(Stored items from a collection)
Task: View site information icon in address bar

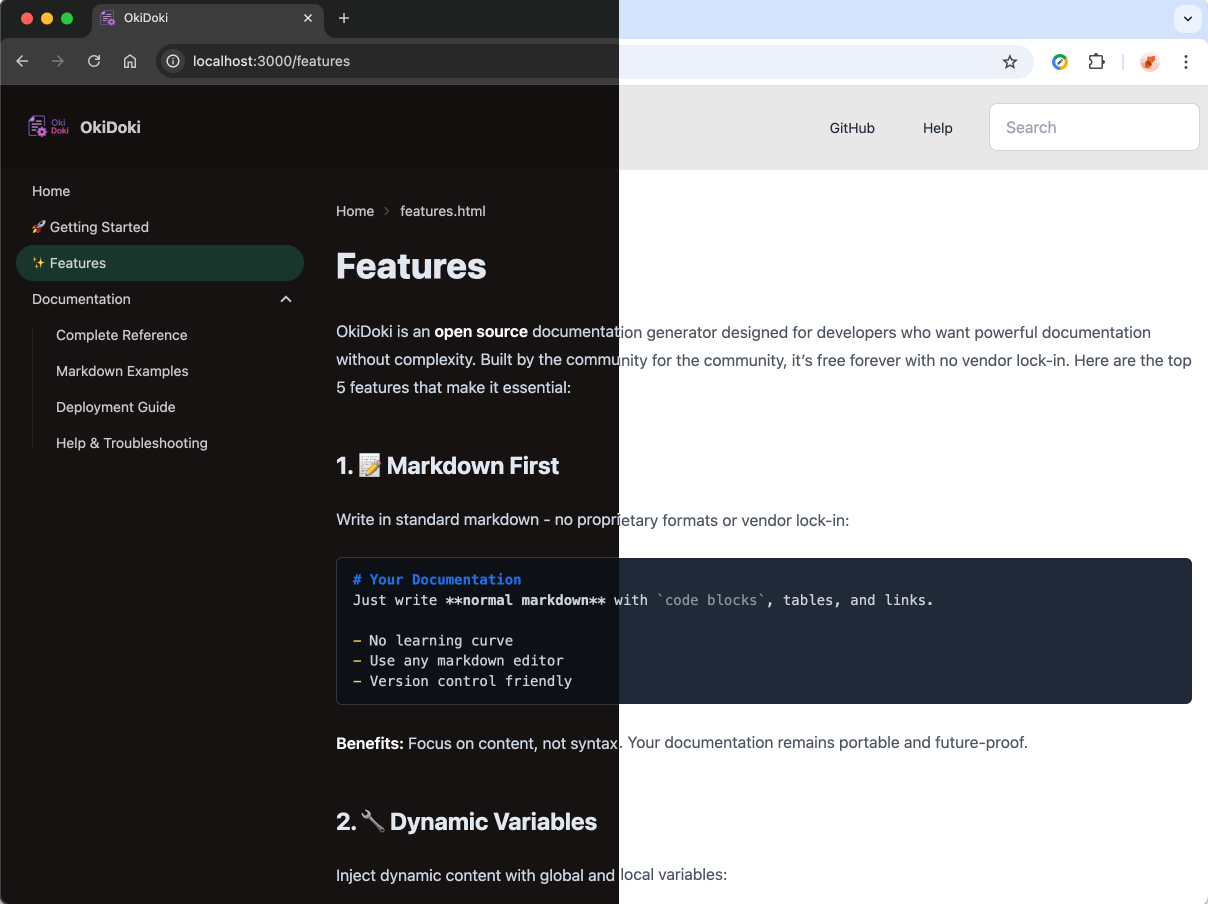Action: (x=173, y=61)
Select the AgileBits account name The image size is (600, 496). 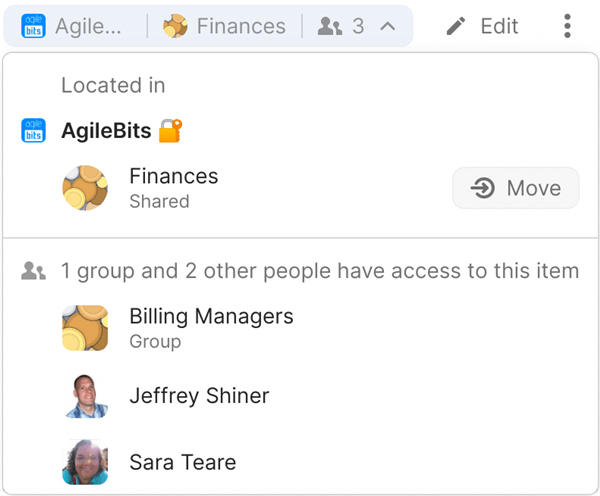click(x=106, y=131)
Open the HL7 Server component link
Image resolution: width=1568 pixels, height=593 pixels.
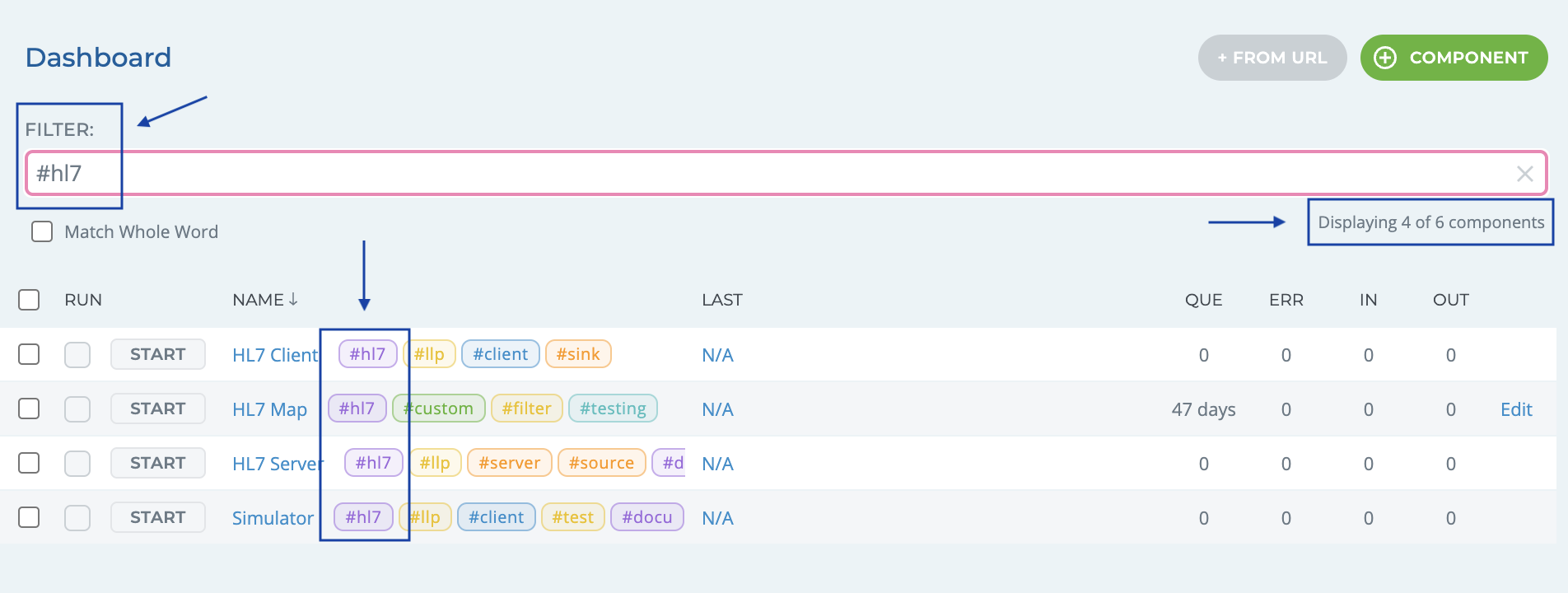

> YOUR TASK
Where the line with "Open the HL7 Server component link" appears, begin there and transcribe exactly through the last line of the data, leaving all pictures aside.

> RESULT
Open the HL7 Server component link
Image resolution: width=1568 pixels, height=593 pixels.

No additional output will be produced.